### Problem to solve
Go through the entries below from the first line and output each one exactly, up to and including the line with "The width and height of the screenshot is (1173, 1036).".

┄┄┄┄┄┄┄┄┄┄

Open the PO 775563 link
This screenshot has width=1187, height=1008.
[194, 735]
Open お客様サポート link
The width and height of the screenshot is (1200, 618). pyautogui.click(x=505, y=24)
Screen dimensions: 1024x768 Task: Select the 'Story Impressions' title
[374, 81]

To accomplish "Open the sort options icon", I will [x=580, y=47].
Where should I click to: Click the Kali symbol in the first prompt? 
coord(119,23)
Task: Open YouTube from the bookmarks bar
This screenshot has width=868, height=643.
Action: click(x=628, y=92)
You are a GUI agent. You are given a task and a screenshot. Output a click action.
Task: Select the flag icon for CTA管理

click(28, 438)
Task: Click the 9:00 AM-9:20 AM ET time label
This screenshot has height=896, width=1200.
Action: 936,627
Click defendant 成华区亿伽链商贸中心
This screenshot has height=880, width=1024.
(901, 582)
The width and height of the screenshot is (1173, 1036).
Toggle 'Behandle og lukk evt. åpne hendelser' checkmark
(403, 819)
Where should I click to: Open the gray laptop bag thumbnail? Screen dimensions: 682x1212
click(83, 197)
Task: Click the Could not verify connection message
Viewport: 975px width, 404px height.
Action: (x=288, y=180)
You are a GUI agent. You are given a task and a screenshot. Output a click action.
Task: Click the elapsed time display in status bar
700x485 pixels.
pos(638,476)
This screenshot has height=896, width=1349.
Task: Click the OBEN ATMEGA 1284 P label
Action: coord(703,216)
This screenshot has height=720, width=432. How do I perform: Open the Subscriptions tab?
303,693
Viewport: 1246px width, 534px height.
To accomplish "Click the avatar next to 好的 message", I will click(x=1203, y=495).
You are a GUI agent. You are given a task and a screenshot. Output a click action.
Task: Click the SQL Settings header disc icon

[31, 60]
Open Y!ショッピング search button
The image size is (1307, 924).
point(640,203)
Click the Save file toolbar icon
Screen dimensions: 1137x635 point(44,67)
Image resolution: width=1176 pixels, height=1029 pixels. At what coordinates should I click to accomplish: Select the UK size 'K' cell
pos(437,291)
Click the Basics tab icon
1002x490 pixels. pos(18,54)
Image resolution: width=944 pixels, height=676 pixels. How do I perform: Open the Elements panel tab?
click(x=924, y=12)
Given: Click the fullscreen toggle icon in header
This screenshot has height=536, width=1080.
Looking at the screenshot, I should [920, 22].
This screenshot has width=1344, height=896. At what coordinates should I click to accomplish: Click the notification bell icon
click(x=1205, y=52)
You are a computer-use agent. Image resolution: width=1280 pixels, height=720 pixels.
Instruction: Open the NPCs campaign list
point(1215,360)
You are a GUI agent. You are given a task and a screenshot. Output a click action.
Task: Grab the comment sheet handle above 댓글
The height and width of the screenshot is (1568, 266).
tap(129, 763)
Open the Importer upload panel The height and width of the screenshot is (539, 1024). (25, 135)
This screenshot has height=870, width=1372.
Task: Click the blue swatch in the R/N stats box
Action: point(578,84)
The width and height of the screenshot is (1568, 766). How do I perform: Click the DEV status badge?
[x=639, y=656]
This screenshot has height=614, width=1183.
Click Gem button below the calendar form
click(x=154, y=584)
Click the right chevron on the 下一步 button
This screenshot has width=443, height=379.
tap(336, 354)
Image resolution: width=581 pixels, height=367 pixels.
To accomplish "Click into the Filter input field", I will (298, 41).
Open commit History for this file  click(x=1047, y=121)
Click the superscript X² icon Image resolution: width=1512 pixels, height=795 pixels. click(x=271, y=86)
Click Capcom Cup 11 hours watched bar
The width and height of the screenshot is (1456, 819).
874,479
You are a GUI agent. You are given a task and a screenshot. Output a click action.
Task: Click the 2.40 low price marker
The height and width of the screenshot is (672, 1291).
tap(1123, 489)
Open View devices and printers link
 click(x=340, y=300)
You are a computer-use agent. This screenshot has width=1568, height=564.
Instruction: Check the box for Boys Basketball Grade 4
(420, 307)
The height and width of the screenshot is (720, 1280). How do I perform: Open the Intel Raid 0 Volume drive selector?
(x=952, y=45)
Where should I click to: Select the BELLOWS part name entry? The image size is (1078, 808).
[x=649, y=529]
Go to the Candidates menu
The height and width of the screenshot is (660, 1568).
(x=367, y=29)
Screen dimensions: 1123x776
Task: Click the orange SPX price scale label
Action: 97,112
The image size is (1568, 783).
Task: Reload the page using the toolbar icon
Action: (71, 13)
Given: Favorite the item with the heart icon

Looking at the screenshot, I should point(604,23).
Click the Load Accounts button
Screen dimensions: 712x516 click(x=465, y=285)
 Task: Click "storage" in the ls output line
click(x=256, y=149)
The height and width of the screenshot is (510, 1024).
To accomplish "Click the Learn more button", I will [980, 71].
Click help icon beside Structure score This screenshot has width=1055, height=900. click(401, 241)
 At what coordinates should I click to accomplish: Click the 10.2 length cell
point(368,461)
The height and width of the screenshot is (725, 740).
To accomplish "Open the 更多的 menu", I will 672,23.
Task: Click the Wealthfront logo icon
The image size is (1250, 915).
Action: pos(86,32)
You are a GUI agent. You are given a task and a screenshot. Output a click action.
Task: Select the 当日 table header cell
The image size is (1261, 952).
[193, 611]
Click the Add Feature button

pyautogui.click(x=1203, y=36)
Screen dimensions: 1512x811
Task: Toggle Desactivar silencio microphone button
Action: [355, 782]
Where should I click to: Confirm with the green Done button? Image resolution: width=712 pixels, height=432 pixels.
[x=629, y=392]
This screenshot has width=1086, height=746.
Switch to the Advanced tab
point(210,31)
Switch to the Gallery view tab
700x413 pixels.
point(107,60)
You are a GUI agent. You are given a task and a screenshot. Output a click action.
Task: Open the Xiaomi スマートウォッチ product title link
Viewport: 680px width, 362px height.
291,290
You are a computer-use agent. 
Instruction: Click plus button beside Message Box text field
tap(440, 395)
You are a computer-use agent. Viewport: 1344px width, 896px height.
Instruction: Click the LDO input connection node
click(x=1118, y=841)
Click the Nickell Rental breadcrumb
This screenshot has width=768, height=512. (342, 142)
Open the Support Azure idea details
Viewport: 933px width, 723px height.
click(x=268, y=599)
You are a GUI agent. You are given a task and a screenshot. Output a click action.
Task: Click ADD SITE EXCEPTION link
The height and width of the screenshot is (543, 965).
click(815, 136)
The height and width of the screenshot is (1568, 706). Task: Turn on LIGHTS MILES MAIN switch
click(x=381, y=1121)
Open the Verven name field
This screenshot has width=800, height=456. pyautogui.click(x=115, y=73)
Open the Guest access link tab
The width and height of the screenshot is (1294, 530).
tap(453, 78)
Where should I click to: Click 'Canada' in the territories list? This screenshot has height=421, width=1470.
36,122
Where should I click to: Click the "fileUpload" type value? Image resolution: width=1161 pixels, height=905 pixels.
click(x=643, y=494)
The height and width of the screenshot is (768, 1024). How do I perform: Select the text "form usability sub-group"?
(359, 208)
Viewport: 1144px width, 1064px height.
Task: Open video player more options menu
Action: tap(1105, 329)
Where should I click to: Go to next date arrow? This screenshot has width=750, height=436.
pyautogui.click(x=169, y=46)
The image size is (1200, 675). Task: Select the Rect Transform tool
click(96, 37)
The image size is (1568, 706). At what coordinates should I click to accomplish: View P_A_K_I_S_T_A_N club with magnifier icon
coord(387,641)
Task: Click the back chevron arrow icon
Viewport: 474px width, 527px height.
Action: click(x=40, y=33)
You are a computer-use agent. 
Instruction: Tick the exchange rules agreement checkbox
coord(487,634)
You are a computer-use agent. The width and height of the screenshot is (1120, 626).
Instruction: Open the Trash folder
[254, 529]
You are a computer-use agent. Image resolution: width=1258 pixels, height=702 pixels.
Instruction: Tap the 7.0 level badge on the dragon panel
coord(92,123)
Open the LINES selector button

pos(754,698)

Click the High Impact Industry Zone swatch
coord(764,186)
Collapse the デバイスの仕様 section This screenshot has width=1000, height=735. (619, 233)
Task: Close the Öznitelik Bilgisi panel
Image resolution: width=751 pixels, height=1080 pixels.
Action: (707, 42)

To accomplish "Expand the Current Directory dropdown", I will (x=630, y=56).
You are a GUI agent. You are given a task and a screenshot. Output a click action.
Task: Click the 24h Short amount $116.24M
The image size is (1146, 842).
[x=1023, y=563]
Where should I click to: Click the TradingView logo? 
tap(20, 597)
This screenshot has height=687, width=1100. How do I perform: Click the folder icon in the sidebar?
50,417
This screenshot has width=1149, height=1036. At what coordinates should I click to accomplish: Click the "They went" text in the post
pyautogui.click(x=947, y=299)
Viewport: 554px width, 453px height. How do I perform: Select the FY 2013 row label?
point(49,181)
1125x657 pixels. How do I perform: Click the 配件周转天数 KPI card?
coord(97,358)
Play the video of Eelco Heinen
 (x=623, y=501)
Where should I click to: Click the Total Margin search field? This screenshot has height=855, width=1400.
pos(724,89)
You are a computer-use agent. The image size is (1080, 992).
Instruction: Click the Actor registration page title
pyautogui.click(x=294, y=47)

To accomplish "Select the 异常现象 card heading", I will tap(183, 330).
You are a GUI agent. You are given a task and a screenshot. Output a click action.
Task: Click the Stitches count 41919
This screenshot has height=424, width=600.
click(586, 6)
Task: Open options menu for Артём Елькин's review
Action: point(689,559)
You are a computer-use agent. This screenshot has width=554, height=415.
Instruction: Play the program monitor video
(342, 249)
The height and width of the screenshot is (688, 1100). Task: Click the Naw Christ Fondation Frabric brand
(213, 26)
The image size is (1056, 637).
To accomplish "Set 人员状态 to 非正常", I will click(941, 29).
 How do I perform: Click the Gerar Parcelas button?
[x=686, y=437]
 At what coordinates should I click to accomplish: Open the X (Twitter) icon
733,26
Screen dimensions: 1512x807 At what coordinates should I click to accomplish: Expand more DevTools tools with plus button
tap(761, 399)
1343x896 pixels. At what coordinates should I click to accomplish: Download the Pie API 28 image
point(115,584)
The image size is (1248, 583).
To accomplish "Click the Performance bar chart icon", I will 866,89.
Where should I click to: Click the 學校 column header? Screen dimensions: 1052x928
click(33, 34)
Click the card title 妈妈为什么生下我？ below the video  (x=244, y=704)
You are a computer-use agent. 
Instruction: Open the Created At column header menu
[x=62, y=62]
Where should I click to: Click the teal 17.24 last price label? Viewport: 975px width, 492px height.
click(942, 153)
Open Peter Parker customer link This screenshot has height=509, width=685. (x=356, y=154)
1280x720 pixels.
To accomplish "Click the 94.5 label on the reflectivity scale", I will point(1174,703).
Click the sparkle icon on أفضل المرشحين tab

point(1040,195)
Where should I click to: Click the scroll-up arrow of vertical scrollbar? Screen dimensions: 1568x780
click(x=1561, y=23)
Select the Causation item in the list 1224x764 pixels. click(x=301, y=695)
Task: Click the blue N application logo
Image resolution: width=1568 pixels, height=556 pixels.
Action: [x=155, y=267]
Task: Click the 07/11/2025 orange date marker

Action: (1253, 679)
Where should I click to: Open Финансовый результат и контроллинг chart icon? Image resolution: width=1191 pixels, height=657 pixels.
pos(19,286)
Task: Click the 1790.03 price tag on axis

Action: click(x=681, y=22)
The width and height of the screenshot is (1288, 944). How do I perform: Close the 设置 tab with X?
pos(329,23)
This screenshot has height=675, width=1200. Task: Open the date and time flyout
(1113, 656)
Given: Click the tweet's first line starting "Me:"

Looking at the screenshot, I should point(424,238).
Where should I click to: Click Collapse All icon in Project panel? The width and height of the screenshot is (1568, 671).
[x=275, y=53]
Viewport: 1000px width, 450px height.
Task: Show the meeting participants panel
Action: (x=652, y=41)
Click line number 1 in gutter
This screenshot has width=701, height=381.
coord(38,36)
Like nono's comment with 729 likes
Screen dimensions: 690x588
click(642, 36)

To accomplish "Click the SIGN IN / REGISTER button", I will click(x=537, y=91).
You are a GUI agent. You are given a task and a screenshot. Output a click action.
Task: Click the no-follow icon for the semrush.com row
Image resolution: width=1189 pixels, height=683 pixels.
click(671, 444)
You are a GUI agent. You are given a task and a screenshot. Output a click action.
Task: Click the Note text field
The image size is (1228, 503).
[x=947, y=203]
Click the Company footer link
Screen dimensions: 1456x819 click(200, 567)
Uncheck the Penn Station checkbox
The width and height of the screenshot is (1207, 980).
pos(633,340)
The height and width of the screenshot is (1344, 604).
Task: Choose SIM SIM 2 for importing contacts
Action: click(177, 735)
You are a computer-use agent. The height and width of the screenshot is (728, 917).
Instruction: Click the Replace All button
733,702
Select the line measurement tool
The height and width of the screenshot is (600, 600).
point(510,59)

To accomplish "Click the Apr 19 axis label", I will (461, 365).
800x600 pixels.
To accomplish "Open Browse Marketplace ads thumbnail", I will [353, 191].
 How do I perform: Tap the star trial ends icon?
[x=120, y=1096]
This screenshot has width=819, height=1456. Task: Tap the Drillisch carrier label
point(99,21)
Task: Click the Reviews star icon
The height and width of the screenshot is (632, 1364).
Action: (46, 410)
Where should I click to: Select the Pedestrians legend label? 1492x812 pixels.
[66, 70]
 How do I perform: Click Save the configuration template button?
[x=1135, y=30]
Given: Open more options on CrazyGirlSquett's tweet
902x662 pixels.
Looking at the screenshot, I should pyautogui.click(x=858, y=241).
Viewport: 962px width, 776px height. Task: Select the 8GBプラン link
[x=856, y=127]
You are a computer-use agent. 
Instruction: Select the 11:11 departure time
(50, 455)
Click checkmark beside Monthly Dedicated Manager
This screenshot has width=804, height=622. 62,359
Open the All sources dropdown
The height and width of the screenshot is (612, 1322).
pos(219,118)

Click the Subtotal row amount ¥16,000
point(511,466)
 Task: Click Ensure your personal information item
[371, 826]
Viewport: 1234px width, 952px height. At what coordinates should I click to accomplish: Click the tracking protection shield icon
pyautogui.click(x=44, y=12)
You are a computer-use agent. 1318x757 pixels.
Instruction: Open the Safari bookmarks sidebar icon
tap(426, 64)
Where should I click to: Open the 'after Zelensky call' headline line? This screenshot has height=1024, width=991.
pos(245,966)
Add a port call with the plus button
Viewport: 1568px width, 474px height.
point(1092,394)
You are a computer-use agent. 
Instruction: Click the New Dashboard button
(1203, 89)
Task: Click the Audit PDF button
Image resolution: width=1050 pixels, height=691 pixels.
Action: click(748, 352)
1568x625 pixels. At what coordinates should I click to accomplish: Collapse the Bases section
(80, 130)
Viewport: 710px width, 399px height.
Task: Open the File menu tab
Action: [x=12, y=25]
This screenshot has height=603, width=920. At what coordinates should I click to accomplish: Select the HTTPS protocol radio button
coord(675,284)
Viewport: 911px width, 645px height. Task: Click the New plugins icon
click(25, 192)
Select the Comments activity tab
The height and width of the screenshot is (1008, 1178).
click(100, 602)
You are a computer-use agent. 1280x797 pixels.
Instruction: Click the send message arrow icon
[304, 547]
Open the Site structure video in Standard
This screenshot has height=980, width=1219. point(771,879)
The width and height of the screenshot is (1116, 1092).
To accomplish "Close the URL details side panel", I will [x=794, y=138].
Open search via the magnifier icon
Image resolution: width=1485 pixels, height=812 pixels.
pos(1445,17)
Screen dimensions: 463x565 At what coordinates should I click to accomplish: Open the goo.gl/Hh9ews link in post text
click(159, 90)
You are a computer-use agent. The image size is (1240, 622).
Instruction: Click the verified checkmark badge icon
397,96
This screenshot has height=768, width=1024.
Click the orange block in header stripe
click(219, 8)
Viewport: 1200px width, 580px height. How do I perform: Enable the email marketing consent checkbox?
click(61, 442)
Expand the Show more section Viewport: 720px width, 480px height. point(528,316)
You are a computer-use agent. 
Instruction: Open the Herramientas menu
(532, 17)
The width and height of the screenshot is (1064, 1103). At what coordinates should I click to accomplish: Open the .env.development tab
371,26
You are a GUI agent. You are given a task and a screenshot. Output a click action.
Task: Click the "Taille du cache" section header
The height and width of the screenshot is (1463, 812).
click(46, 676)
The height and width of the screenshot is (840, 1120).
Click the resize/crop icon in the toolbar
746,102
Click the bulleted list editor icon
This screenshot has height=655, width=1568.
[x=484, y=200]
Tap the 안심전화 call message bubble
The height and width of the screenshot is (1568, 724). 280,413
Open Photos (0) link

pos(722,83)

┄┄┄┄┄┄┄┄┄┄

### Response
Open the PO 775563 link
This screenshot has width=1187, height=1008.
[194, 735]
Open お客様サポート link
The width and height of the screenshot is (1200, 618). pyautogui.click(x=505, y=24)
Screen dimensions: 1024x768 Task: Select the 'Story Impressions' title
[374, 81]

To accomplish "Open the sort options icon", I will [x=580, y=47].
Where should I click to: Click the Kali symbol in the first prompt? 
coord(119,23)
Task: Open YouTube from the bookmarks bar
This screenshot has width=868, height=643.
Action: click(x=628, y=92)
You are a GUI agent. You are given a task and a screenshot. Output a click action.
Task: Select the flag icon for CTA管理

click(28, 438)
Task: Click the 9:00 AM-9:20 AM ET time label
This screenshot has height=896, width=1200.
Action: 936,627
Click defendant 成华区亿伽链商贸中心
This screenshot has height=880, width=1024.
(901, 582)
The width and height of the screenshot is (1173, 1036).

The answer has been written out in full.